Algorithm Performance Analysis

This is a collection of tools to analyze the performance of complex algorithms. The tools use machine learning and statistics to look at real data to determine performance bottlenecks and the relationships between parameters and runtime. In the future we want to help determine appropriate hardware constraints (e.g. memory) for efficient use of resources. We also hope to make a tool for reliable runtime prediction. It is made with Galaxy Project admins in mind.

What this can do:

  • collect historical data from your galaxy database
  • manipulate the data
  • determine which parameters affect the runtime of the algorithm
  • inspect the impact of a single parameter on runtime

Future plans:

  • determine an appropriate run walltime for tools
  • determine appropriate memory allocation
  • determine approptiate processor cores

Collect Data From Galaxy Database

use get_tool_run_info.py to collect data from your galaxy database. The output file formats supported are csv and json.

There is also an example data file available: bwa_mem_0.7.15.1_example.csv

options default description
--config default="config/galaxy.yml" config of your galaxy
--toolid required tool id (e.g. "toolshed.g2.bx.psu.edu/repos/devteam/tophat2/tophat2/0.9")
--outfile default="job_data.csv" Output file, extension determines format.

Best input format for current and future analysis

The best input format to use is a comma-separated values (CSV).

Manipulate Data

Use (csv_file_manipulation.ipynb)[csv_file_manipulation.ipynb] for suggestions on how to view and manipulate csv data with python. It has examples to inspect the data, delete data, transform data, and combine data.

A full example of data manipulation can be found at (finding_outliers.ipynb)[finding_outliers.ipynb]

Feature Importances with Random Forests

This tool (feature_importances_with_random_forests.py) estimates the relative impact of parameters on the runtime of tools. It does so by fitting a Random Forest Regressor to a historical dataset (of parameters and runtimes) and determining the Mean Decrease Impurity of each parameter. The Mean Decrease Impurity is an estimate of how much the Random Forest uses the parameter in it's decisions.

The tool accepts a .tsv or .csv file. Here is a sample csv file. The file should have one column labeled "runtime", which the Random Forest will treat as the dependent variable to predict.

The tool will warn you if you have a parameter with more than 30 categories, or if you have a parameter that is monotonic (such as an id or a constant number)

The tool should take less than a minute to finish. It will save the important features in a .tsv file, and optionally save a plot to a .png file.

options default description
--filename required the name of the .csv or .tsv file with the data
--outfile default="feature_importances.tsv" name of a .tsv file where you want the output
--plot_outfile default=None If you want a plot, use this to name the .png file you want it saved to. Otherwise, leave as default.

▶ _Dataset excerpt_
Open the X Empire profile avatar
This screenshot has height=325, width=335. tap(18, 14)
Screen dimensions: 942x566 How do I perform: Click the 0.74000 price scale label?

▶ _Set problem 1_
According to the text on algorithm performance analysis, what label must one column of the input file for the random forest tool carry?
▶ _Set problem 2_
Carry on the text on algorithm performance analysis, starting right after its final sentence.
The lines placed after the text on algorithm performance analysis are separate material.

▶ _Exercise answer 1_
"runtime"

▶ _Exercise answer 2_
--runtime_label default="runtime" this specifies the label of the variable to predict in your dataset
--unite_categorical_features default=True whether to give the importances of categorical features with one number, or to give the importance of each seperate category (e.g. give importance of "color" vs. give importance of "color_blue", "color_green", "color_yellow")

Inspect single feature

Inspect the effect of a single parameter on runtime while holding all of the other parameters constant. (single_feature_analysis.py)

The tool accepts a tsv or csv file, and it requires a feature_of_interest and a runtime column to be named. It sorts the dataset into sets of jobs that all have similar parameters. Then it saves the parameters of the largest sets of jobs in files named parameters_i.tsv and saves plots of feature_of_interest vs runtime to plot_i.png.

For example, say you put in a csv file like this:

runtime feature_of_interest category number
5 1 True 0
10 5 False 0
2 3 True 7
3 2 True 6
4 1 False 25

First, the continuous columns will be placed into bins like so

runtime feature_of_interest category number
5 1 True 0
10 5 False 0
2 3 True (5, 7.5]
3 2 True (5, 7.5]
4 1 False (23.5, 25]

The largest set with equivelent parameters is chosen:

runtime feature_of_interest category number
2 3 True (5, 7.5]
3 2 True (5, 7.5]

And the values of the equivelent parameters is saved to parameters_i.tsv and the plot of runtime vs. feature_of_interest is saved to plot_i.png. You can choose to inspect the n largest sets with the option --num_to_plot.

options default description
--filename required the name of the .csv or .tsv file with the data
--feature_of_interest requireds name parameter to inspect
--runtime_label default="runtime" this specifies the label of the variable to predict in your dataset
--num_to_plot default=1 number of parameter sets to examine
--outdir default='single_feature' the name of the directory the output file should go

Predicting

Once you are ready to build a random forest predictor, train_model.py will train a random forest and save the model in a pickle file.

options default description
--filename required the name of the .csv or .tsv file with the data
--model_outfile default='model.pkl' name of a .pkl file where you want the output
--plot_outfile default='plot.png' If you want a plot, use this to name the .png file you want it saved to. Otherwise, leave as default.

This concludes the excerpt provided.